Sunday, September 24, 2017

Reports and denials: Who knows what's happening between NDTV and SpiceJet's Ajay Singh

The news of Ajay Singh, the chairman of low-cost carrier SpiceJet, taking over NDTV has been floating around on the social media for the past one week. A news report carried by a leading daily suggests that the deal has already been finalised, and under the deal terms, Singh will own 40 per cent in the private broadcaster whereas its existing promoters - Prannoy Roy, Radhika Roy and RRPR Holding Pvt Ltd - will hold 20 per cent equity (down from the current 61.45 per cent stake).
Both the sides have refuted the reports of any such deal. In a corporate announcement, NDTV told Bombay Stock Exchange (BSE) that "we wish to inform you that the promoters of the company have not entered into any agreement for sale of their stake in the company to any person. The company is mindful of its obligations under Clause 30 of the Listing Regulations and shall promptly intimate you of any event required which is required to be disclosed under the said regulations."
Keeping these denials aside, there are reasons against and in favour of the report. NDTV is currently mired into an alleged financial fraud controversy. In June, the properties of NDTV promoters were raided by CBI that resulted in brouhaha across different sections of the media. The financial condition of NDTV is not hunky-dory either. It has been reporting net losses on standalone basis for the past five consecutive years. Singh has a habit of turning around loss-making businesses. Delhi Transport Corporation and SpiceJet are two such examples.
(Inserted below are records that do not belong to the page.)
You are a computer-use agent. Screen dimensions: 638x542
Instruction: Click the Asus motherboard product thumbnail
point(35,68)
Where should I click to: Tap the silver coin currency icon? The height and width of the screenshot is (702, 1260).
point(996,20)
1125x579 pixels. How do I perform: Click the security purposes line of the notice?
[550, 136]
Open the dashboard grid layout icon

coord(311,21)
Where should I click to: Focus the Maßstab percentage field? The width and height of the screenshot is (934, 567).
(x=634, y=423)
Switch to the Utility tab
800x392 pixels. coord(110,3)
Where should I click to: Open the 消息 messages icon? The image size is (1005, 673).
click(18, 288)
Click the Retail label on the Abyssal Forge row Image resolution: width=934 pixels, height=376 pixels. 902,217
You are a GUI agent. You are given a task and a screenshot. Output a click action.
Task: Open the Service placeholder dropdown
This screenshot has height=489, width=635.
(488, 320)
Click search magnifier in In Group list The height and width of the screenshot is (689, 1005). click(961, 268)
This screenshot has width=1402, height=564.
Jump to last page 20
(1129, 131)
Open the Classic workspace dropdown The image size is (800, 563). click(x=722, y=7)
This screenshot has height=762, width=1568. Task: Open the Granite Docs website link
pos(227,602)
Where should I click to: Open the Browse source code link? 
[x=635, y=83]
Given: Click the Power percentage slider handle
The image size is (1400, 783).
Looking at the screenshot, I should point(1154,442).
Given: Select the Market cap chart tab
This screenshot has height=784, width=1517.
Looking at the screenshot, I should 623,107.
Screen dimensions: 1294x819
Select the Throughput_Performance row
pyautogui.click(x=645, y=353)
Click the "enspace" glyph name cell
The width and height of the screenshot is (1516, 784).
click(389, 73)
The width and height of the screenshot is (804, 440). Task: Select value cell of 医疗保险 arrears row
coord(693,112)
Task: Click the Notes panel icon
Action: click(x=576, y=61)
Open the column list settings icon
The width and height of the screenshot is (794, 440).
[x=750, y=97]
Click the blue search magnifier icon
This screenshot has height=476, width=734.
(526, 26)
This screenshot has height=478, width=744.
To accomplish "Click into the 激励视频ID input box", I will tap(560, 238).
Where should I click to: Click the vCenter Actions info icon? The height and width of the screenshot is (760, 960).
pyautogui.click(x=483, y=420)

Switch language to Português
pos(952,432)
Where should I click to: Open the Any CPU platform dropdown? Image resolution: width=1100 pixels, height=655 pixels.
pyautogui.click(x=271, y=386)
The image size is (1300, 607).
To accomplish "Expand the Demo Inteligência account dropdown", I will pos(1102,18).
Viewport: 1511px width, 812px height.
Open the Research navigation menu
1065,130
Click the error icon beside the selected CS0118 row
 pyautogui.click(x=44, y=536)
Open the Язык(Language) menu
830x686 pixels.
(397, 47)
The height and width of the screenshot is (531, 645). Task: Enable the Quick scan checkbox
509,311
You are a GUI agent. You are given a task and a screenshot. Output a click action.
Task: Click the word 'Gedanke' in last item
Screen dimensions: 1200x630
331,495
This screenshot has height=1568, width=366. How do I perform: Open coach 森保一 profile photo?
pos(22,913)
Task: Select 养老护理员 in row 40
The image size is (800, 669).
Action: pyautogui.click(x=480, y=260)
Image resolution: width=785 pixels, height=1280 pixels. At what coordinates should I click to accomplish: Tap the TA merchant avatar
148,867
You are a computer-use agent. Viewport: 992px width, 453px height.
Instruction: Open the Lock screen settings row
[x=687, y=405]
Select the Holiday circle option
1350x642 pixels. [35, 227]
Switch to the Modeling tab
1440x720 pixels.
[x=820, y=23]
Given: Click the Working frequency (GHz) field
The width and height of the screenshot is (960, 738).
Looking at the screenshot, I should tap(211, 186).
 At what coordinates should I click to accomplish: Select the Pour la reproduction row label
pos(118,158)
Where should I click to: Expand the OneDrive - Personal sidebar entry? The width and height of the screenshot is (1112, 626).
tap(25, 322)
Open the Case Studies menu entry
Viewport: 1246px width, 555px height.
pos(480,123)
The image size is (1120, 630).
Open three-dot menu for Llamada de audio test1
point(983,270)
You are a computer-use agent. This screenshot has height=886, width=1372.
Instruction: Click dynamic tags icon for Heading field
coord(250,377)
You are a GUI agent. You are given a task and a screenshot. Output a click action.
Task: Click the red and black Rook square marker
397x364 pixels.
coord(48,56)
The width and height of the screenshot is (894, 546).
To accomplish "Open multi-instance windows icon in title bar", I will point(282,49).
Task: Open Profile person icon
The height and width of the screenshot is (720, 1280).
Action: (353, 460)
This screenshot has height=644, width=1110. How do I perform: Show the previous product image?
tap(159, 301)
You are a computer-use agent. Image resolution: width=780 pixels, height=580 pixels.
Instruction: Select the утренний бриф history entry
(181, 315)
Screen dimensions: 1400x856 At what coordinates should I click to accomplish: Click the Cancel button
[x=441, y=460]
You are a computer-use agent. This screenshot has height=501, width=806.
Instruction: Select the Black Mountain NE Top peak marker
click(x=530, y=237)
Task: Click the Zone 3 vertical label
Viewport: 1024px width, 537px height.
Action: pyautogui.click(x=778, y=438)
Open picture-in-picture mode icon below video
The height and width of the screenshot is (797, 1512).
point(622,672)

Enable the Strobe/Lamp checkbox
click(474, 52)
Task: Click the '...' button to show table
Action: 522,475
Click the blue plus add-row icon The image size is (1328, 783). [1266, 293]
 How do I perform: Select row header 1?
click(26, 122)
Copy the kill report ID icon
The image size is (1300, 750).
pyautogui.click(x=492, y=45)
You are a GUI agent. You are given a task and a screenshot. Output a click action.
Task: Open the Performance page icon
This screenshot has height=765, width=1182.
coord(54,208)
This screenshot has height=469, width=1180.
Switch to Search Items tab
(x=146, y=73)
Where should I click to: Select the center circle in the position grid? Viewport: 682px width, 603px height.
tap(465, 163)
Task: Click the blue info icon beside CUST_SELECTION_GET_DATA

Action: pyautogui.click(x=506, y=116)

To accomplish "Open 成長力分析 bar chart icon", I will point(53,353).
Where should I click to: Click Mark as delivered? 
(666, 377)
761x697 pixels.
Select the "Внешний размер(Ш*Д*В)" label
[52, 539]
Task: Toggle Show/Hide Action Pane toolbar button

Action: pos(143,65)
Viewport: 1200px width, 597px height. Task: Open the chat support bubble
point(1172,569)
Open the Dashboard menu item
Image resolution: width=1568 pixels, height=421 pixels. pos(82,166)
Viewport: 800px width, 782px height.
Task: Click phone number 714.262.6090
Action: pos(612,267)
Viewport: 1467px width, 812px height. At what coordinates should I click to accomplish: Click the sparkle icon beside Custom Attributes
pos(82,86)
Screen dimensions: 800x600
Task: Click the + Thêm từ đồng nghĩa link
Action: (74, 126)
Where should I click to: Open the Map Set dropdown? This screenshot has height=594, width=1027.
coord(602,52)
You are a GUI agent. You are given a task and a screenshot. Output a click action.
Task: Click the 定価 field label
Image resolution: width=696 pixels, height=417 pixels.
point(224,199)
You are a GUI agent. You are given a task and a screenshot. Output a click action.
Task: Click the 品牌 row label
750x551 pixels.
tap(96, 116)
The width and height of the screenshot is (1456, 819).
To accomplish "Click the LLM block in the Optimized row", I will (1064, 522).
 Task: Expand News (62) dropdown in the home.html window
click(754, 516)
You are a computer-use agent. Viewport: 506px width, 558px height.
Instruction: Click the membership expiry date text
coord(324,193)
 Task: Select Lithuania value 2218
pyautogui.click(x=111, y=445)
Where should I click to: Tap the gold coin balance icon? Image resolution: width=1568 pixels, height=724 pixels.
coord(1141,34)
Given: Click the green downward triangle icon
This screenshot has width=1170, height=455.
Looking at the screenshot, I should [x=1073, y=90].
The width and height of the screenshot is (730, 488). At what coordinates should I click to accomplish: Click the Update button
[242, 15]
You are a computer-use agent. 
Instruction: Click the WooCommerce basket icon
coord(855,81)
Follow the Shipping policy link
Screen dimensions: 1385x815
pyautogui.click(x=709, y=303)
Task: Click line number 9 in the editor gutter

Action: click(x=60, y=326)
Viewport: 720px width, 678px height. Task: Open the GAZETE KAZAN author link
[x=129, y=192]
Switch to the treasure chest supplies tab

At SpiceJet, he has turned the airline profitable after his takeover in 2015. It is now the third-largest airline in India in terms of market share. For the past two financial years, the airline is generating net profits which is a big feat given that it had registered net losses of Rs 1,003.24 crore in 2013/14.
The simplest explanation for Singh taking over NDTV is that he could turn into a white knight and revive the fortunes of NDTV. Singh, who is close to the BJP government, can do an encore of his turnaround strategy, and will be able to handle controversial matters through his solid networks. But that's a deductive reasoning, and there could be more to it than meets the eye.